Hiya! Orabella, here to review.
:O This is beautiful. Absolutely wonderful. Splendid. Spectacular. Terrific! Like all the other poems I've read by you, this is absolutely amazing! It's so cool that you write poetry based on music you've listened to, and although I have not listened to the songs you write about, I can almost imagine the melody in the background as I read each poem.
Every rhyme in this poem is well placed and creative, and each line syncs with the next. Like a ballerina leaping gracefully across a stage.

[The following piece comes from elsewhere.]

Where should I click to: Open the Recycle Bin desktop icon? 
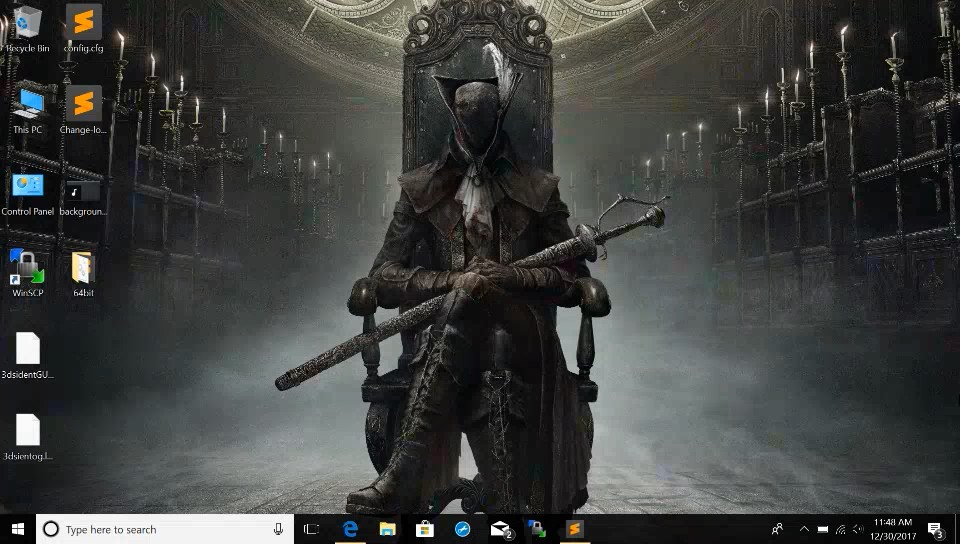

The one thing I'd suggest is using the word "mind" less. In the following stanzas, I think you accidentally overuse that word:
My cold, harsh mind repeats to me
“You are empty and lonely and you are…”
I shake my head fervently.
My mind and I are again at war.
***
My mind was hard and intense
Far from Satie’s peaceful gymnopedie.
I struggled to put away
Thoughts that gave me wounds I cannot see.
***
The skies poured out heavy rain.
My mind clutched and drowned me silently.
It was easier to concede
Than ask for help from anybody.
While I do love these lines, the word mind is a bit distracting.
This is quite sad and bittersweet; there's so much sadness, and as you put it, "loneliness, anxiety, or depression", and yet it seems like happiness is so close, and yet out of reach.
Thanks for writing this! It was truly very lovely (and very sad).